English is widely spoken and understood in the main tourist areas such as Central, Wanchai, Causeway Bay and Tsim Sha Tsui. However, the street language (understood by more than ninety percent of the population) is Cantonese. This is a different dialect from Mandarin which is the Chinese of Beijing and most of Mainland China. Cantonese is used in the major Southern city of Guangzhou (formerly Canton) and the rest of neighboring Guangdong Province. It is a difficult language to master with eight distinct tones, but many visitors can pick up a few phrases.
Hong Kong weather. What to expect
Hong Kong has a subtropical climate and the summers become very hot and humid. The months between May and September are the least comfortable and the temperatures can soar to 34 degrees with more than 90 percent humidity. Air conditioning is widely used in shopping malls and public buildings but beware as it can be a little too efficient. Visits to the theatre or cinema can be uncomfortable without a light sweater or shawl – despite the boiling outside temperatures. It is a busy tourist destination all year round but for the most comfortable temperatures, consider visiting during October and November.
Top Places to Visit in Hong Kong
Of course, there are many famous Hong Kong sights and it would be foolish not to cross the harbor on the famous ‘Star’ Ferry or ascend the Peak Tram for your panoramic photographs of one of the most photogenic landscapes in the world. But there are other less well-known delights. I enjoyed visiting Temple Street night market (near Yau Ma Tei MTR station) and was happy to see historic Cantonese Street Opera performances accompanied by traditional Chinese musical instruments. You can also watch fortune tellers in action – including palm and face readers, astrologers and if you are lucky the gentleman who owns a little bird who will pluck your destiny from an array of fortune cards.
If you are adventurous, you can go to the walled village of Kat Hing Wai. You can find it just a bus ride from Tai Po MTR station in the New Territories. Here you will find a five-hundred-year-old fortified village, in existence long before the British arrived. It is the place where all the residents have the same surname (Tang) and the old ladies still wear the traditional black fringed straw hats and will happily pose for your photographs (for a small consideration!).
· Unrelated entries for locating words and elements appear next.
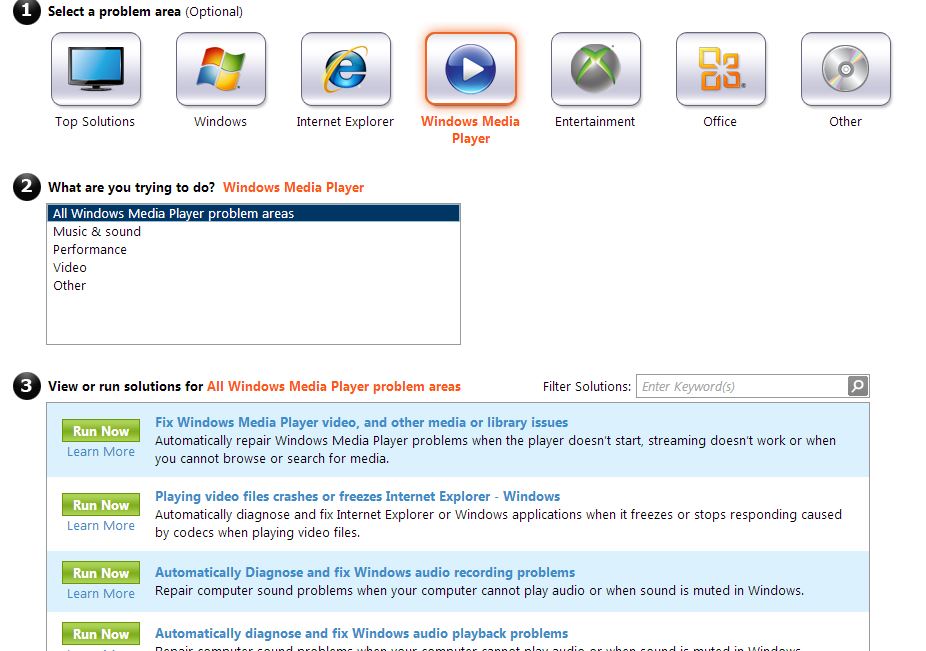The height and width of the screenshot is (651, 926).
Task: Run Now for video files crashing fix
Action: (x=101, y=505)
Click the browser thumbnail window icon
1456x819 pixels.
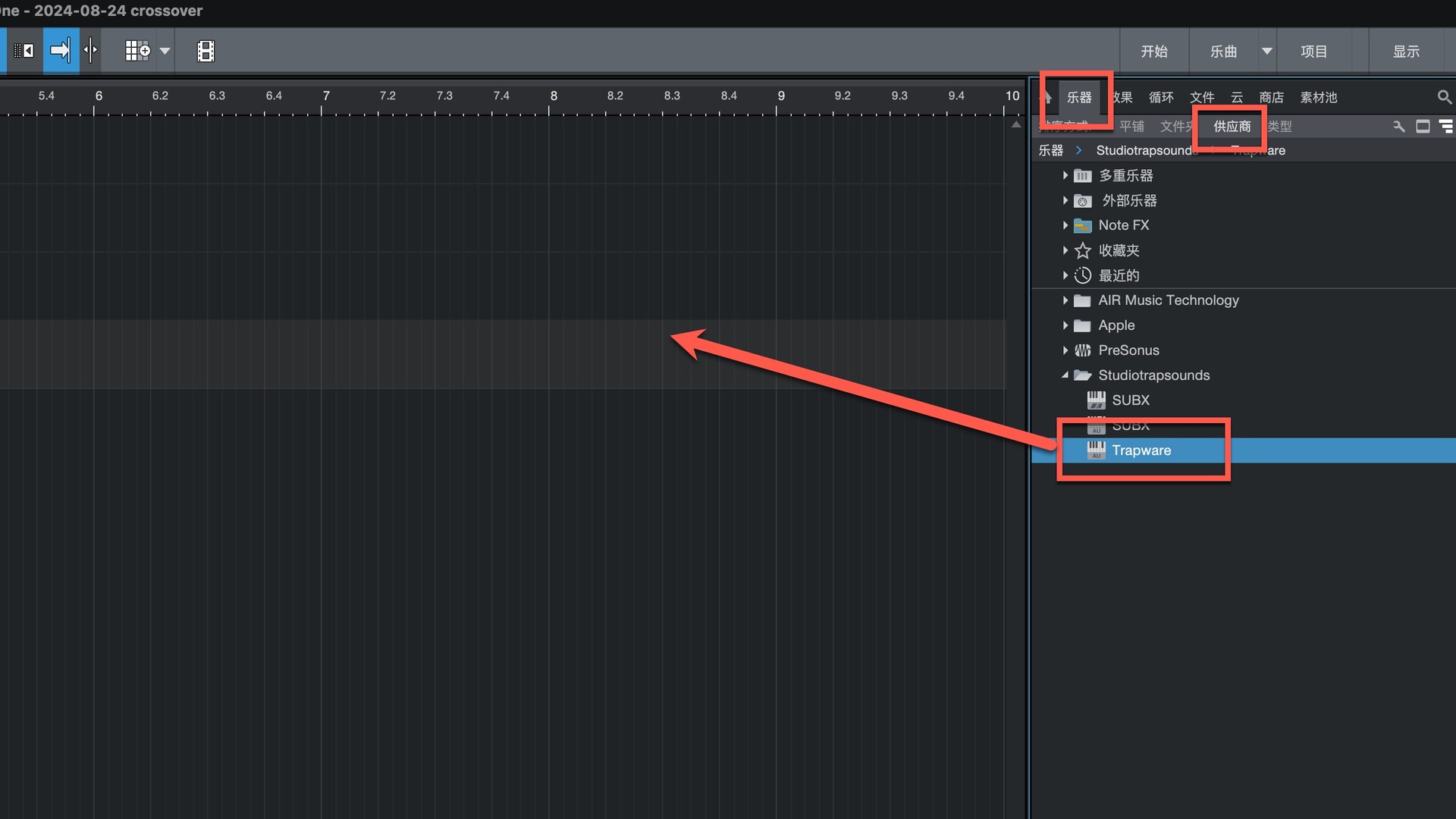coord(1423,127)
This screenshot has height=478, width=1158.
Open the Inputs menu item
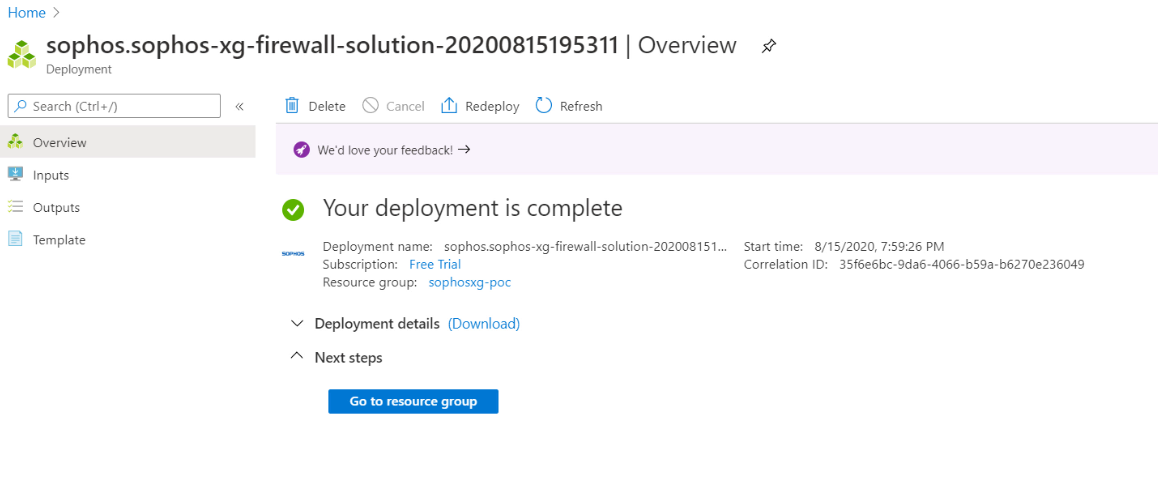(51, 175)
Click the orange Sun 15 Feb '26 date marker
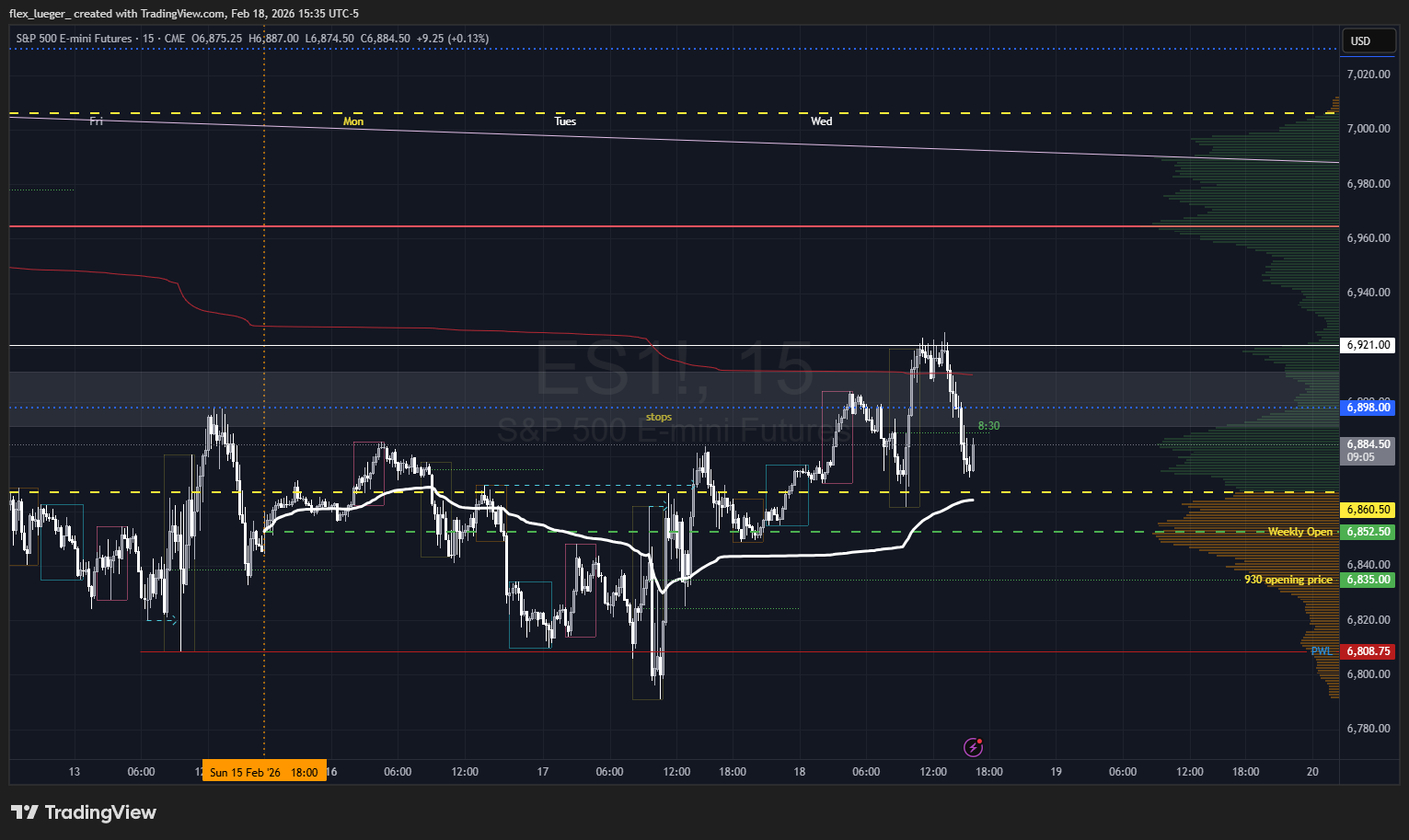 pos(263,772)
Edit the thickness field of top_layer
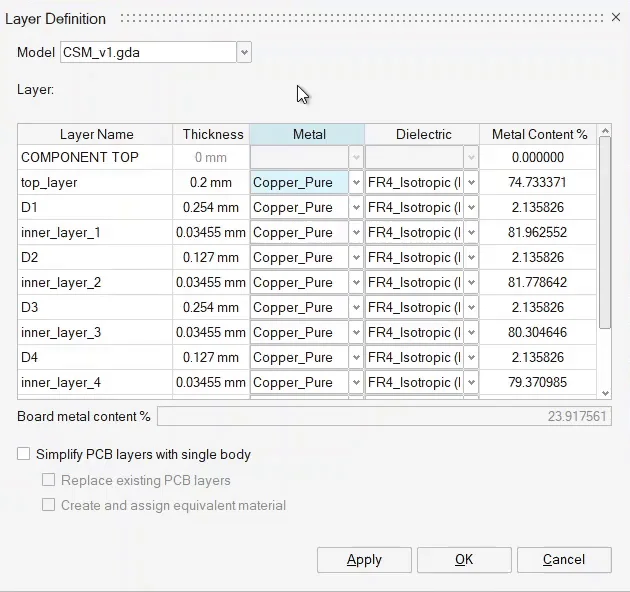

Another less known destination is Tai O fishing village. You can find it on the far side of the outlying island of Lantau. Expect to use both a ferry and bus to reach it. Here you will find old stilt houses in a tranquil village which has a sinister history closely associated with smuggling and piracy. If you are interested in museums, Hong Kong has a great selection. But for those with a specific interest in military history and the occupation of Hong Kong by the Japanese in World War II, try the Museum of Coastal Defence at Lei Yu Mun. Here you can see some unique footage of the invading Japanese army from 1940.
Of course, no experience in Hong Kong would be complete without mentioning food. The Cantonese are great lovers of their own cuisine but in Hong Kong, you can try foods from all over the world. In Lan Kwai Fong or in the SoHo area of Mid-levels you will find a plethora of restaurants for all tastes.
Chinese eating establishments of all types are of course in abundance, from the local. Cantonese dim sum restaurants to Dai Pai Dong street food stalls, spicy Sichuan restaurants and of course the famous Pekingese. For an authentic local experience of one of the latter restaurants try the Spring Deer in Mody Road, Tsim Sha Tsui. Pekingese duck eaten in doughy pancakes with spring onion and plum sauce is the signature dish. The waiters can be grumpy but the place is always packed with locals – a sure sign of the excellence of the menu.
Hong Kong is truly a special place – it will not disappoint.